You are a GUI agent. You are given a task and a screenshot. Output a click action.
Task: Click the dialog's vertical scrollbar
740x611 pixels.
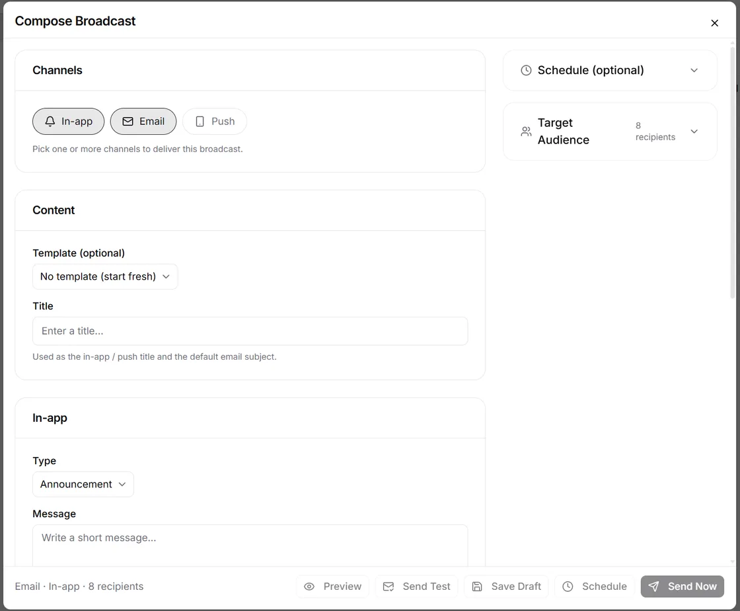[x=733, y=173]
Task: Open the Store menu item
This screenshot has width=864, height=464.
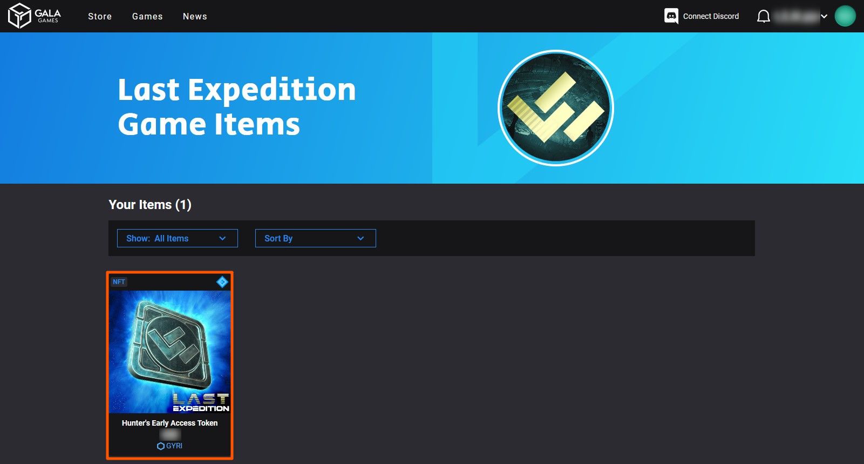Action: click(x=100, y=16)
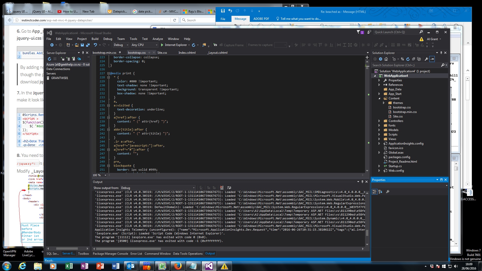Screen dimensions: 482x271
Task: Clear all output text icon
Action: (x=222, y=188)
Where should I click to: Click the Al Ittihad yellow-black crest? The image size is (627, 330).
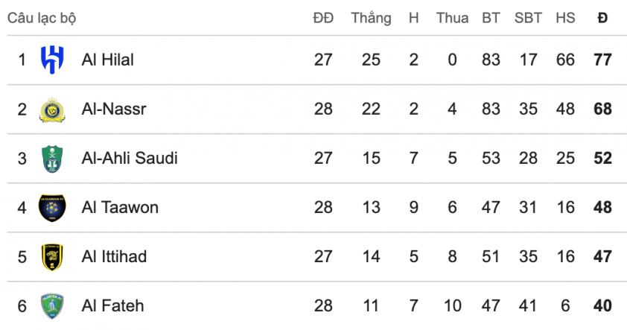pyautogui.click(x=52, y=257)
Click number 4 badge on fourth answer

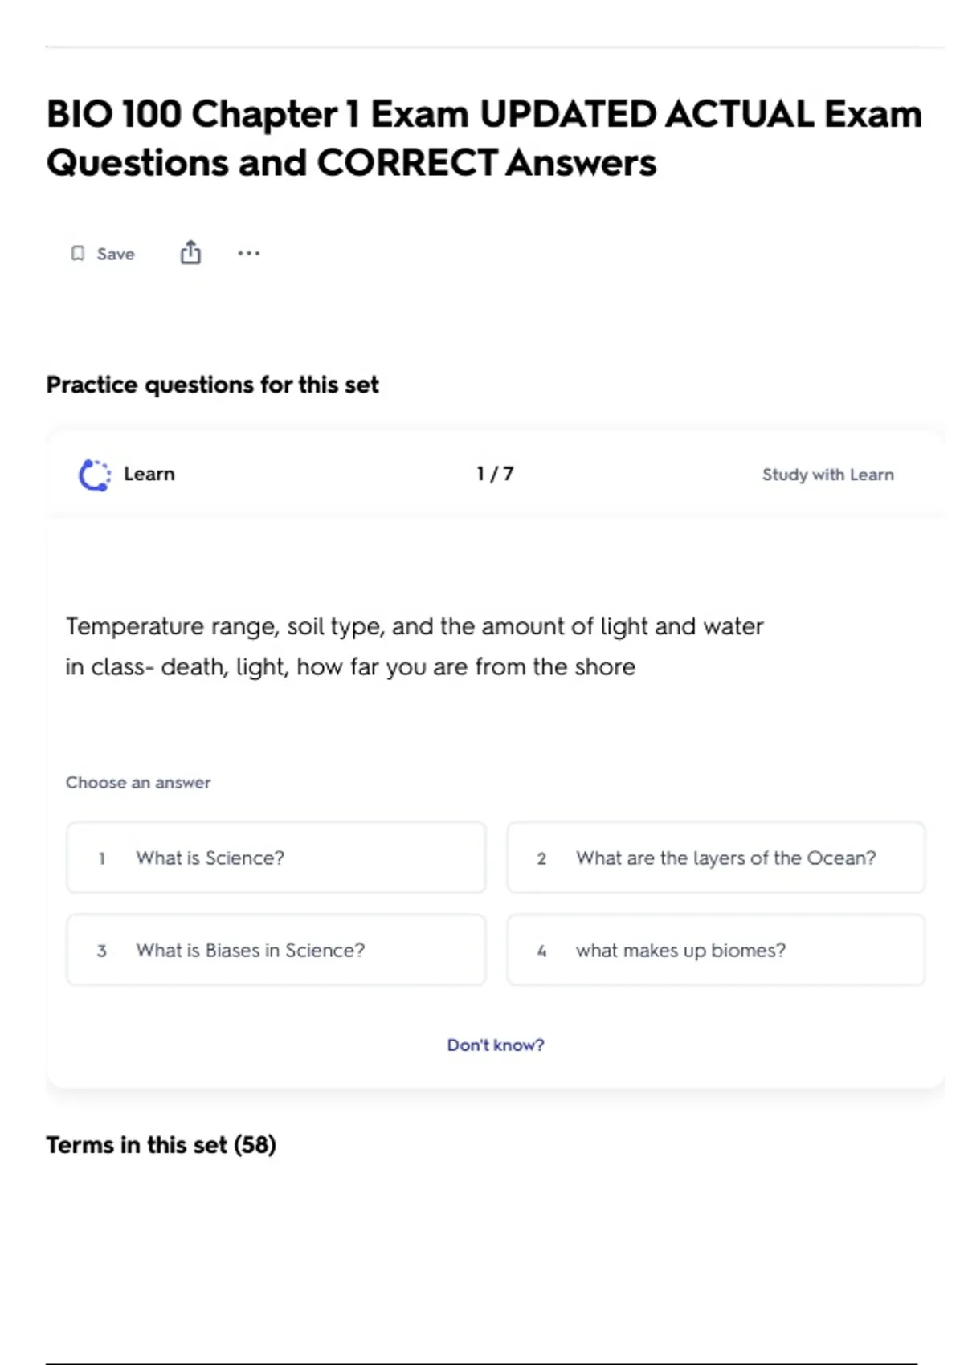541,951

•••••

### AIM OF THE TASK:
All of the material above is to be copied exactly, except for its images.

### TASK ANSWER:
You are a GUI agent. You are given a task and a screenshot. Output a click action.
Task: Click the dialog's vertical scrollbar
740x611 pixels.
[x=733, y=173]
Task: Open the Store menu item
This screenshot has width=864, height=464.
Action: click(x=100, y=16)
Screen dimensions: 482x271
Task: Clear all output text icon
Action: (x=222, y=188)
Where should I click to: Click the Al Ittihad yellow-black crest? The image size is (627, 330).
pyautogui.click(x=52, y=257)
Click number 4 badge on fourth answer

541,951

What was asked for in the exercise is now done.